*Task requirements*
For the entries below, report the number of lines where the string "Follow" appears, and only that number.

BEGIN Records for the exercise

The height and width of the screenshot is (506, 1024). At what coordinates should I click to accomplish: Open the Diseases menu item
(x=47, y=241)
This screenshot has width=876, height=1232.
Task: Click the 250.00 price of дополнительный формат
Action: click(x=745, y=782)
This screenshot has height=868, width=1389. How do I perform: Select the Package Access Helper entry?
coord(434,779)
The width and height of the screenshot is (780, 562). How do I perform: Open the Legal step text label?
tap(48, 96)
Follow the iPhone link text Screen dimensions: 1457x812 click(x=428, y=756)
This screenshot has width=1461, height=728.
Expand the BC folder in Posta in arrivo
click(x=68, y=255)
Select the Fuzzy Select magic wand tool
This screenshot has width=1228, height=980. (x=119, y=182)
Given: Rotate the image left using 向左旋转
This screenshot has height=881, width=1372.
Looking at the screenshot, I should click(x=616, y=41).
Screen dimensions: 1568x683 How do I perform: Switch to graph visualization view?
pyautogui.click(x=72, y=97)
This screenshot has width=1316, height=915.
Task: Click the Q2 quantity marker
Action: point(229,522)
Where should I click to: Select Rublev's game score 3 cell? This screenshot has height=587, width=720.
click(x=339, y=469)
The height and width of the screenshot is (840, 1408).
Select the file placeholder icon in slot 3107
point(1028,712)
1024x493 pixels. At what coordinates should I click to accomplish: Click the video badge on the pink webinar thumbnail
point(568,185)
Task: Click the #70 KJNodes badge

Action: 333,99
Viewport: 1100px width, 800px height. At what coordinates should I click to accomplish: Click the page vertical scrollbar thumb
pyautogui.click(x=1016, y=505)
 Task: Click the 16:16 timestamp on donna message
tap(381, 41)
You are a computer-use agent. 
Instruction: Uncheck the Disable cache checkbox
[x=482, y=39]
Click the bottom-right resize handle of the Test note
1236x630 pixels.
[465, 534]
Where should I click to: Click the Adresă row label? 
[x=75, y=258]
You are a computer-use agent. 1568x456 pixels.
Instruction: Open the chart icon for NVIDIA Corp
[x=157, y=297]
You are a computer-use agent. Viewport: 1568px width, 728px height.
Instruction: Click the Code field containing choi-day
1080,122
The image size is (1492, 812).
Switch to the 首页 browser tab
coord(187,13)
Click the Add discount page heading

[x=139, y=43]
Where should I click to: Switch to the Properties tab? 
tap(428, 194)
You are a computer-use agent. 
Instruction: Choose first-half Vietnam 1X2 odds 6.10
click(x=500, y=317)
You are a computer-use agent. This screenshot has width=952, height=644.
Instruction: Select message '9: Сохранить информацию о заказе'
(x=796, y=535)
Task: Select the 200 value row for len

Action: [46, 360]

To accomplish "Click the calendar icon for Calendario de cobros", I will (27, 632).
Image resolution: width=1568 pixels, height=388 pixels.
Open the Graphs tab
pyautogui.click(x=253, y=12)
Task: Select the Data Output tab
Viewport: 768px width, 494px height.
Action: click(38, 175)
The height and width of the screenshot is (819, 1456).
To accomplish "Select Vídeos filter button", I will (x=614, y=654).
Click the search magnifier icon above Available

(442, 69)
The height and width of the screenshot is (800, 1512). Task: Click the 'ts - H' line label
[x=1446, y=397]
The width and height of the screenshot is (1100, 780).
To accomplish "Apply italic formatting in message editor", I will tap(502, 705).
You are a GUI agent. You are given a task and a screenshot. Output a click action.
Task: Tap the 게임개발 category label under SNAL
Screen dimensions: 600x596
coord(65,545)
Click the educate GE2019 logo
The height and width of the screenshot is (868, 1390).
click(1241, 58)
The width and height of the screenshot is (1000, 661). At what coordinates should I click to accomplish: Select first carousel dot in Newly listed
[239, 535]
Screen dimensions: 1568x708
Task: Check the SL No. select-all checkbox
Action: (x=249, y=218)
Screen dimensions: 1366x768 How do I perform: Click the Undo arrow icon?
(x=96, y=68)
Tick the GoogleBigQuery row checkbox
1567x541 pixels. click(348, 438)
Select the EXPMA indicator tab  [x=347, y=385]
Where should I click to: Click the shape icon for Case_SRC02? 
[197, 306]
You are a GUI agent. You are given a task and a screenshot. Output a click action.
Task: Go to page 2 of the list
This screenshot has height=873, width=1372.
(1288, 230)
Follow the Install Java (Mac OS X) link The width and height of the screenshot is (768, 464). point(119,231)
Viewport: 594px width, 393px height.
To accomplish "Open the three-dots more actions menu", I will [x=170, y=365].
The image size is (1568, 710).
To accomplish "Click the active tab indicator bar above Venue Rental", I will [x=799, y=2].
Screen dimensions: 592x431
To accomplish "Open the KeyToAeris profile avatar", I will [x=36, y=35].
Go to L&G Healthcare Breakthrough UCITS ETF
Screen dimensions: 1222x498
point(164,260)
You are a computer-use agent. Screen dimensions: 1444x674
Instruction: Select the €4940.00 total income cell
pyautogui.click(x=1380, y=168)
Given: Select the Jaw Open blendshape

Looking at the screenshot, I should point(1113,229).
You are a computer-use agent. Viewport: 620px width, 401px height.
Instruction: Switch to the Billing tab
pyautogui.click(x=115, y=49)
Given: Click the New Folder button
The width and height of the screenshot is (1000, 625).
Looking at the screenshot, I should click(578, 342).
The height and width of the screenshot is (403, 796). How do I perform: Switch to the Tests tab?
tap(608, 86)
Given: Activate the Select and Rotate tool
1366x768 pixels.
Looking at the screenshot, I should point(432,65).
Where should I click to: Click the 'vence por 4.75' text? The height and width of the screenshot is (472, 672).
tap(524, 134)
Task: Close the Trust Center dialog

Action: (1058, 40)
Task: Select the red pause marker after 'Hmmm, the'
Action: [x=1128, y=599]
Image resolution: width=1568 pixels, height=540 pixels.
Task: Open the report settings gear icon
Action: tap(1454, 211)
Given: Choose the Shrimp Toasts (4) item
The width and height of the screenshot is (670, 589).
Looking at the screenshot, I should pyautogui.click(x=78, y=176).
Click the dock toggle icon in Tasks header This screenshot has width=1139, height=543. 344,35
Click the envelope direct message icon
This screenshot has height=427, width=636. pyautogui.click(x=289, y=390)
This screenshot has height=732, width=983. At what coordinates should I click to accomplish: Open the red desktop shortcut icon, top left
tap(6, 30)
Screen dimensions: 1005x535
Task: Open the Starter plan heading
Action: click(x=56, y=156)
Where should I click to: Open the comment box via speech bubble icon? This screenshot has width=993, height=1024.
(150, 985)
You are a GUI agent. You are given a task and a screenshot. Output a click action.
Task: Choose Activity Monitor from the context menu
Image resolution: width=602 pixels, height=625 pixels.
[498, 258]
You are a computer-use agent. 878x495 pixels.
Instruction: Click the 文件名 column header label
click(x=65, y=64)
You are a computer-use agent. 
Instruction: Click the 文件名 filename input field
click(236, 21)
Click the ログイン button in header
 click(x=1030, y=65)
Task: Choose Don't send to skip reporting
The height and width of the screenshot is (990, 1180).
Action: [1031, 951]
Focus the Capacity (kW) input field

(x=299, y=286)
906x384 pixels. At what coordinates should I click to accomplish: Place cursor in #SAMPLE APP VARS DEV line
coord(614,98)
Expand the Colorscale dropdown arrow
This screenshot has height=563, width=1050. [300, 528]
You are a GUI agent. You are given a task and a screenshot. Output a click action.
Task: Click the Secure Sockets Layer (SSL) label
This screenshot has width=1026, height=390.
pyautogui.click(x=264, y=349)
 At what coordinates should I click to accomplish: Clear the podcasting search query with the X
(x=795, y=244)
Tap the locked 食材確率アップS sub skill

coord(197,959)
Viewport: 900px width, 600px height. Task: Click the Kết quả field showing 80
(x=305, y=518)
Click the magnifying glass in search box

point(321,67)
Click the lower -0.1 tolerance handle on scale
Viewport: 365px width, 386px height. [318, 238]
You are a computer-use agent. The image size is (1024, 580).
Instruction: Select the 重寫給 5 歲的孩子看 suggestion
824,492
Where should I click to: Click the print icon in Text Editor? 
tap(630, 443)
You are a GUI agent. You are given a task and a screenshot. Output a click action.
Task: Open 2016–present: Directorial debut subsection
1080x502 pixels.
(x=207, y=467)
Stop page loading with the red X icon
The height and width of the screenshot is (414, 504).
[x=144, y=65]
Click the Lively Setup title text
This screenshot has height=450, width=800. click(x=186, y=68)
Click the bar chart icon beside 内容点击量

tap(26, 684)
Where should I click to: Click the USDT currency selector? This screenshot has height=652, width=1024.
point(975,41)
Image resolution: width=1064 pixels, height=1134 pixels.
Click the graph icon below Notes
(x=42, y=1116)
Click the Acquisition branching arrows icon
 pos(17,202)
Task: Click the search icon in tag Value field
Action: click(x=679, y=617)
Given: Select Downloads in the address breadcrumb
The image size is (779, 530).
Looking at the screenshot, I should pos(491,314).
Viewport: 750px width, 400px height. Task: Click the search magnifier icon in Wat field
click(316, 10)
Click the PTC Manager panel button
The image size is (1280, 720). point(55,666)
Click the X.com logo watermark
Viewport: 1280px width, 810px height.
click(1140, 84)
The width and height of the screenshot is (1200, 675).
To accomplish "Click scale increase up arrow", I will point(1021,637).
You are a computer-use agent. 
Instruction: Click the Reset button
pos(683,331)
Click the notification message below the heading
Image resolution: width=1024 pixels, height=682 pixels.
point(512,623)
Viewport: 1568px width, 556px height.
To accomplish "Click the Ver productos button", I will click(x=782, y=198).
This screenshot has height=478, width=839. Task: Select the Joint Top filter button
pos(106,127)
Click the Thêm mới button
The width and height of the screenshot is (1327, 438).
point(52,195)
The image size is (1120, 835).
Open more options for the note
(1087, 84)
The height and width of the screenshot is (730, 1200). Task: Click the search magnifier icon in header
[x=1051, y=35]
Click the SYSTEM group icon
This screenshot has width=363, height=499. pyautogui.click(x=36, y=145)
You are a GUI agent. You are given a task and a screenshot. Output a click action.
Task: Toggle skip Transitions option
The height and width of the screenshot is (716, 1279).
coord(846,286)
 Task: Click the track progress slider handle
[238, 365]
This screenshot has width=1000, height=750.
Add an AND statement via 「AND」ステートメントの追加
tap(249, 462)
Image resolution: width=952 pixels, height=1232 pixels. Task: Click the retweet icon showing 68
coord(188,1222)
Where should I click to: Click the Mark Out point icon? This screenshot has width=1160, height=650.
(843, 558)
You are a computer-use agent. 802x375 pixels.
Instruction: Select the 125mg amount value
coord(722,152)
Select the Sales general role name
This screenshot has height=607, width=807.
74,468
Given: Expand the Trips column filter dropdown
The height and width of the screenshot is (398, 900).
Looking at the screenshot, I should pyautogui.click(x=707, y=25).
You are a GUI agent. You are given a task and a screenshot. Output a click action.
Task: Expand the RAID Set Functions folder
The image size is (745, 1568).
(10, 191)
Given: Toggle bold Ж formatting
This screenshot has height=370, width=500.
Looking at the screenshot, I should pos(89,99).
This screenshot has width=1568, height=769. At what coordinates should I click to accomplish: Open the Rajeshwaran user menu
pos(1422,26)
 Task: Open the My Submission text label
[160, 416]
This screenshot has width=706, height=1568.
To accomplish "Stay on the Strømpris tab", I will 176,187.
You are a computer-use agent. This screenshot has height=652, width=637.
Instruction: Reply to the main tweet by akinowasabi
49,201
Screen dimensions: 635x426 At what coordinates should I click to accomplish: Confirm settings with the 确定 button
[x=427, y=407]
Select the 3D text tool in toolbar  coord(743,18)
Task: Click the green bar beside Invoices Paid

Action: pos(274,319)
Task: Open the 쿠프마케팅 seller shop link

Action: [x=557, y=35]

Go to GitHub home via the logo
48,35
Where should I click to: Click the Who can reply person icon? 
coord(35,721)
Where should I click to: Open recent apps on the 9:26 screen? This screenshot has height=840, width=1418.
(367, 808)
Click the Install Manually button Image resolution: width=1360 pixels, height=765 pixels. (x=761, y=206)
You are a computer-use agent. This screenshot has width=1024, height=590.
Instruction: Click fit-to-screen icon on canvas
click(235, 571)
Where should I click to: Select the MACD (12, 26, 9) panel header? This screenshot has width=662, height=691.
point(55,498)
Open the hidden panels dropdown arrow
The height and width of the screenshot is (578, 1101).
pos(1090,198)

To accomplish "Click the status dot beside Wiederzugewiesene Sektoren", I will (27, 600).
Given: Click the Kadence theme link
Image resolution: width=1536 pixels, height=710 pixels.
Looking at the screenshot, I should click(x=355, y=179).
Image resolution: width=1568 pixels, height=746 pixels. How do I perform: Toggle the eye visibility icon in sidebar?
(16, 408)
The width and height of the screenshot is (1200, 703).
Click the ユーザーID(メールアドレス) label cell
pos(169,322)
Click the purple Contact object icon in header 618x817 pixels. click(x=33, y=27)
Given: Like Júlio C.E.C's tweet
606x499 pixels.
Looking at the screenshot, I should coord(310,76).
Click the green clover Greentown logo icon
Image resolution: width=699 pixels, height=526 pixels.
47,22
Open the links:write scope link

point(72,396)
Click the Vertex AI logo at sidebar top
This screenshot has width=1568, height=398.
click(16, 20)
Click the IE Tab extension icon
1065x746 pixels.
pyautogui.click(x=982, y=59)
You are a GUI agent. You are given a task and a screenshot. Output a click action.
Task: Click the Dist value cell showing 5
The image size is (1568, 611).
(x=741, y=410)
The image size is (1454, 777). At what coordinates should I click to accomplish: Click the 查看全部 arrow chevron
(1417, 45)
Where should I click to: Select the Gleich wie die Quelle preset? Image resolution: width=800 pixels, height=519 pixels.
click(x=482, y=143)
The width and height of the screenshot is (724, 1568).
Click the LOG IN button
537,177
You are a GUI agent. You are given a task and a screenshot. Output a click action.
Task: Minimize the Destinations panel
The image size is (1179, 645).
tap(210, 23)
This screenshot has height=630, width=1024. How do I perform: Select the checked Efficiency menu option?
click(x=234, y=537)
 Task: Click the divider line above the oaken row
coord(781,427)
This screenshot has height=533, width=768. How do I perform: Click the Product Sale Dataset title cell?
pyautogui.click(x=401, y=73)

END Records for the exercise

*Finished task*
2